| GOAL |
Reproduce the entire listing below verbatim, preserving every line in its original order.

| RECORDS PROVIDED |
Start
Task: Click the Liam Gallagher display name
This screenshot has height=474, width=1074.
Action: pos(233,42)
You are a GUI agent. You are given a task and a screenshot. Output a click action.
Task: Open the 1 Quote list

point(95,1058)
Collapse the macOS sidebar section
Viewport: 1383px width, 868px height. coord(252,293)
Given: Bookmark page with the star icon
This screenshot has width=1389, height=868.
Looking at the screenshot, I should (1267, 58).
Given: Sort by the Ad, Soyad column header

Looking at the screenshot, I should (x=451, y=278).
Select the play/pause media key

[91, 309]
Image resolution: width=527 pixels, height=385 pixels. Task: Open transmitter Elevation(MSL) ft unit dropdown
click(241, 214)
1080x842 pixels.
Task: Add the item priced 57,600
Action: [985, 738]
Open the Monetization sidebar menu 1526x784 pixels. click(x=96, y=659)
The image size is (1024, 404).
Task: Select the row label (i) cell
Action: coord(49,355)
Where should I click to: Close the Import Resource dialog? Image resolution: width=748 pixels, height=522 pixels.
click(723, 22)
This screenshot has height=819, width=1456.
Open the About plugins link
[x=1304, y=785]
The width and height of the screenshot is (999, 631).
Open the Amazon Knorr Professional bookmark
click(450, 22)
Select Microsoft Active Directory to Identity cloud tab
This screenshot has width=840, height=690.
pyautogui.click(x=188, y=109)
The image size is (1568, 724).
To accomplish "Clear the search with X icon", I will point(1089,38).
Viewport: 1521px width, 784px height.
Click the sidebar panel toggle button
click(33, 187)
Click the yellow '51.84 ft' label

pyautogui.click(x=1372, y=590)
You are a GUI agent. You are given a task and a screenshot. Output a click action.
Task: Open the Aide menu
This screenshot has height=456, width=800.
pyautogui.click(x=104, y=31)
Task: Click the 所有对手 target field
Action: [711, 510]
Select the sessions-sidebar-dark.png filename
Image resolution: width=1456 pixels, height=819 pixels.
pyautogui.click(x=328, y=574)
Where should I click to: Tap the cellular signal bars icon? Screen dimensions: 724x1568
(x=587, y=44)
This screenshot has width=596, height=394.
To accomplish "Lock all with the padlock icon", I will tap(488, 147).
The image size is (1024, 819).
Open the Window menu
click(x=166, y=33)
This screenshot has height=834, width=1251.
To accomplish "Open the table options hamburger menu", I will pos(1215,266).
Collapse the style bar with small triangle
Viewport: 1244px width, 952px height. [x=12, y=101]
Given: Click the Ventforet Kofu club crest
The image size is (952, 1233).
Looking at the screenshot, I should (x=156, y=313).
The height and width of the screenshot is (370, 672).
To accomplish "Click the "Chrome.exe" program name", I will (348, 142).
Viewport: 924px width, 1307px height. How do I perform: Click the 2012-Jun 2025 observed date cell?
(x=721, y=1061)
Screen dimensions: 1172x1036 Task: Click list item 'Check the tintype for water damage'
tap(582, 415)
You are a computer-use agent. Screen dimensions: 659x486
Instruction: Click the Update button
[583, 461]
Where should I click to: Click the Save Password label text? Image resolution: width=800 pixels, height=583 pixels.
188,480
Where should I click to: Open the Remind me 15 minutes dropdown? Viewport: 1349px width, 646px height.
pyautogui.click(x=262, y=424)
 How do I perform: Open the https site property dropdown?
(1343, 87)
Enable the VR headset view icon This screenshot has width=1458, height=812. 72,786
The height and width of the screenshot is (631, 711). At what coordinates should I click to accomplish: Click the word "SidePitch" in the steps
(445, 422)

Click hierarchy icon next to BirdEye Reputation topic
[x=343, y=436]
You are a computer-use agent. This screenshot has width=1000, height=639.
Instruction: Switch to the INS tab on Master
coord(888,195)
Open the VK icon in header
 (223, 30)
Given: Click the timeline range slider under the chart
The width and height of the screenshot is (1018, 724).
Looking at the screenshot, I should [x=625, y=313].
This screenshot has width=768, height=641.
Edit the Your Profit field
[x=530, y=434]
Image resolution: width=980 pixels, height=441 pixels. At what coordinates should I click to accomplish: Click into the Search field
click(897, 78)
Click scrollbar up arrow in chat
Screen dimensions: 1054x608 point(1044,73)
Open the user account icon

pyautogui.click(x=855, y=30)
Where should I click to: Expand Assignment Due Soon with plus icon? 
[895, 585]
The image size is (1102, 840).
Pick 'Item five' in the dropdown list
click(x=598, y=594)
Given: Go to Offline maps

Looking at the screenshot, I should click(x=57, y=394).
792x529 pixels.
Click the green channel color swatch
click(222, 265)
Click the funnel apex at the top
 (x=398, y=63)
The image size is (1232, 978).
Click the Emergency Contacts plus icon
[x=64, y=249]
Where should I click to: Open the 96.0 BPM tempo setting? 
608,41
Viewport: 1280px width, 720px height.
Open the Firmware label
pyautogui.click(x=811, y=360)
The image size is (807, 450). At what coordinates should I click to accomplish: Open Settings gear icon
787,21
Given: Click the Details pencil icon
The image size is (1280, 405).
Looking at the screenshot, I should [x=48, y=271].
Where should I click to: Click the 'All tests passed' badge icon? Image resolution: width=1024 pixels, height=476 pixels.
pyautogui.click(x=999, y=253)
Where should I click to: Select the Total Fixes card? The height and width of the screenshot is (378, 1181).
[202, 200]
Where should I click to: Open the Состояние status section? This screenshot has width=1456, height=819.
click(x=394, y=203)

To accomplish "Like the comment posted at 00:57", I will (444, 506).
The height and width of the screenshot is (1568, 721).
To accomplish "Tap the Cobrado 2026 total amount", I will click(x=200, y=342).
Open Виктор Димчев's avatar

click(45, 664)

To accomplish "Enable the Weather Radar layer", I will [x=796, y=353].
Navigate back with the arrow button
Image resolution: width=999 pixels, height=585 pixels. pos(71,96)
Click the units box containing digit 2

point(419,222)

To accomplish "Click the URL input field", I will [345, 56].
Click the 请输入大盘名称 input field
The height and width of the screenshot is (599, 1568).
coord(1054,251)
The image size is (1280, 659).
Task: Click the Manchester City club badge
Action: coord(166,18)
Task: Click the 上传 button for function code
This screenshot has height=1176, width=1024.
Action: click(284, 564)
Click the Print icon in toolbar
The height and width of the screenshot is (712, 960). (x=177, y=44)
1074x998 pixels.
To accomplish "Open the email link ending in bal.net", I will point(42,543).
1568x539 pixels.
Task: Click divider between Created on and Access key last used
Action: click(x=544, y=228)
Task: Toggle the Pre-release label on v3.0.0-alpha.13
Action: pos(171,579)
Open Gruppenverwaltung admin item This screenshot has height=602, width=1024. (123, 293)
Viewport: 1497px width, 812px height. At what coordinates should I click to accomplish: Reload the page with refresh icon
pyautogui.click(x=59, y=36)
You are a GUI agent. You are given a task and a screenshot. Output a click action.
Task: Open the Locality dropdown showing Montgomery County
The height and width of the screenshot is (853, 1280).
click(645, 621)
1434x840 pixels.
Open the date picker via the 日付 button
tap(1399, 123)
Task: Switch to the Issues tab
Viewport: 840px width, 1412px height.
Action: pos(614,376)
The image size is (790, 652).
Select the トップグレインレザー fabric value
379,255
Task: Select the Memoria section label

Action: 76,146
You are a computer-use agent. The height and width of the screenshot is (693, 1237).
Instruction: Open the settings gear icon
End
| THE RESPONSE |
Task: Click the Liam Gallagher display name
This screenshot has height=474, width=1074.
Action: pos(233,42)
You are a GUI agent. You are given a task and a screenshot. Output a click action.
Task: Open the 1 Quote list

point(95,1058)
Collapse the macOS sidebar section
Viewport: 1383px width, 868px height. coord(252,293)
Given: Bookmark page with the star icon
This screenshot has width=1389, height=868.
Looking at the screenshot, I should (1267, 58).
Given: Sort by the Ad, Soyad column header

Looking at the screenshot, I should (x=451, y=278).
Select the play/pause media key

[91, 309]
Image resolution: width=527 pixels, height=385 pixels. Task: Open transmitter Elevation(MSL) ft unit dropdown
click(241, 214)
1080x842 pixels.
Task: Add the item priced 57,600
Action: [985, 738]
Open the Monetization sidebar menu 1526x784 pixels. click(x=96, y=659)
The image size is (1024, 404).
Task: Select the row label (i) cell
Action: coord(49,355)
Where should I click to: Close the Import Resource dialog? Image resolution: width=748 pixels, height=522 pixels.
click(723, 22)
This screenshot has height=819, width=1456.
Open the About plugins link
[x=1304, y=785]
The width and height of the screenshot is (999, 631).
Open the Amazon Knorr Professional bookmark
click(450, 22)
Select Microsoft Active Directory to Identity cloud tab
This screenshot has width=840, height=690.
pyautogui.click(x=188, y=109)
The image size is (1568, 724).
To accomplish "Clear the search with X icon", I will point(1089,38).
Viewport: 1521px width, 784px height.
Click the sidebar panel toggle button
click(33, 187)
Click the yellow '51.84 ft' label

pyautogui.click(x=1372, y=590)
You are a GUI agent. You are given a task and a screenshot. Output a click action.
Task: Open the Aide menu
This screenshot has height=456, width=800.
pyautogui.click(x=104, y=31)
Task: Click the 所有对手 target field
Action: [711, 510]
Select the sessions-sidebar-dark.png filename
Image resolution: width=1456 pixels, height=819 pixels.
pyautogui.click(x=328, y=574)
Where should I click to: Tap the cellular signal bars icon? Screen dimensions: 724x1568
(x=587, y=44)
This screenshot has width=596, height=394.
To accomplish "Lock all with the padlock icon", I will tap(488, 147).
The image size is (1024, 819).
Open the Window menu
click(x=166, y=33)
This screenshot has height=834, width=1251.
To accomplish "Open the table options hamburger menu", I will pos(1215,266).
Collapse the style bar with small triangle
Viewport: 1244px width, 952px height. [x=12, y=101]
Given: Click the Ventforet Kofu club crest
The image size is (952, 1233).
Looking at the screenshot, I should (x=156, y=313).
The height and width of the screenshot is (370, 672).
To accomplish "Click the "Chrome.exe" program name", I will (348, 142).
Viewport: 924px width, 1307px height. How do I perform: Click the 2012-Jun 2025 observed date cell?
(x=721, y=1061)
Screen dimensions: 1172x1036 Task: Click list item 'Check the tintype for water damage'
tap(582, 415)
You are a computer-use agent. Screen dimensions: 659x486
Instruction: Click the Update button
[583, 461]
Where should I click to: Click the Save Password label text? Image resolution: width=800 pixels, height=583 pixels.
188,480
Where should I click to: Open the Remind me 15 minutes dropdown? Viewport: 1349px width, 646px height.
pyautogui.click(x=262, y=424)
 How do I perform: Open the https site property dropdown?
(1343, 87)
Enable the VR headset view icon This screenshot has width=1458, height=812. 72,786
The height and width of the screenshot is (631, 711). At what coordinates should I click to accomplish: Click the word "SidePitch" in the steps
(445, 422)

Click hierarchy icon next to BirdEye Reputation topic
[x=343, y=436]
You are a computer-use agent. This screenshot has width=1000, height=639.
Instruction: Switch to the INS tab on Master
coord(888,195)
Open the VK icon in header
 (223, 30)
Given: Click the timeline range slider under the chart
The width and height of the screenshot is (1018, 724).
Looking at the screenshot, I should [x=625, y=313].
This screenshot has width=768, height=641.
Edit the Your Profit field
[x=530, y=434]
Image resolution: width=980 pixels, height=441 pixels. At what coordinates should I click to accomplish: Click into the Search field
click(897, 78)
Click scrollbar up arrow in chat
Screen dimensions: 1054x608 point(1044,73)
Open the user account icon

pyautogui.click(x=855, y=30)
Where should I click to: Expand Assignment Due Soon with plus icon? 
[895, 585]
The image size is (1102, 840).
Pick 'Item five' in the dropdown list
click(x=598, y=594)
Given: Go to Offline maps

Looking at the screenshot, I should click(x=57, y=394).
792x529 pixels.
Click the green channel color swatch
click(222, 265)
Click the funnel apex at the top
 (x=398, y=63)
The image size is (1232, 978).
Click the Emergency Contacts plus icon
[x=64, y=249]
Where should I click to: Open the 96.0 BPM tempo setting? 
608,41
Viewport: 1280px width, 720px height.
Open the Firmware label
pyautogui.click(x=811, y=360)
The image size is (807, 450). At what coordinates should I click to accomplish: Open Settings gear icon
787,21
Given: Click the Details pencil icon
The image size is (1280, 405).
Looking at the screenshot, I should [x=48, y=271].
Where should I click to: Click the 'All tests passed' badge icon? Image resolution: width=1024 pixels, height=476 pixels.
pyautogui.click(x=999, y=253)
Where should I click to: Select the Total Fixes card? The height and width of the screenshot is (378, 1181).
[202, 200]
Where should I click to: Open the Состояние status section? This screenshot has width=1456, height=819.
click(x=394, y=203)

To accomplish "Like the comment posted at 00:57", I will (444, 506).
The height and width of the screenshot is (1568, 721).
To accomplish "Tap the Cobrado 2026 total amount", I will click(x=200, y=342).
Open Виктор Димчев's avatar

click(45, 664)

To accomplish "Enable the Weather Radar layer", I will [x=796, y=353].
Navigate back with the arrow button
Image resolution: width=999 pixels, height=585 pixels. pos(71,96)
Click the units box containing digit 2

point(419,222)

To accomplish "Click the URL input field", I will [345, 56].
Click the 请输入大盘名称 input field
The height and width of the screenshot is (599, 1568).
coord(1054,251)
The image size is (1280, 659).
Task: Click the Manchester City club badge
Action: coord(166,18)
Task: Click the 上传 button for function code
This screenshot has height=1176, width=1024.
Action: click(284, 564)
Click the Print icon in toolbar
The height and width of the screenshot is (712, 960). (x=177, y=44)
1074x998 pixels.
To accomplish "Open the email link ending in bal.net", I will point(42,543).
1568x539 pixels.
Task: Click divider between Created on and Access key last used
Action: click(x=544, y=228)
Task: Toggle the Pre-release label on v3.0.0-alpha.13
Action: pos(171,579)
Open Gruppenverwaltung admin item This screenshot has height=602, width=1024. (123, 293)
Viewport: 1497px width, 812px height. At what coordinates should I click to accomplish: Reload the page with refresh icon
pyautogui.click(x=59, y=36)
You are a GUI agent. You are given a task and a screenshot. Output a click action.
Task: Open the Locality dropdown showing Montgomery County
The height and width of the screenshot is (853, 1280).
click(645, 621)
1434x840 pixels.
Open the date picker via the 日付 button
tap(1399, 123)
Task: Switch to the Issues tab
Viewport: 840px width, 1412px height.
Action: pos(614,376)
The image size is (790, 652).
Select the トップグレインレザー fabric value
379,255
Task: Select the Memoria section label

Action: 76,146
You are a computer-use agent. The height and width of the screenshot is (693, 1237).
Instruction: Open the settings gear icon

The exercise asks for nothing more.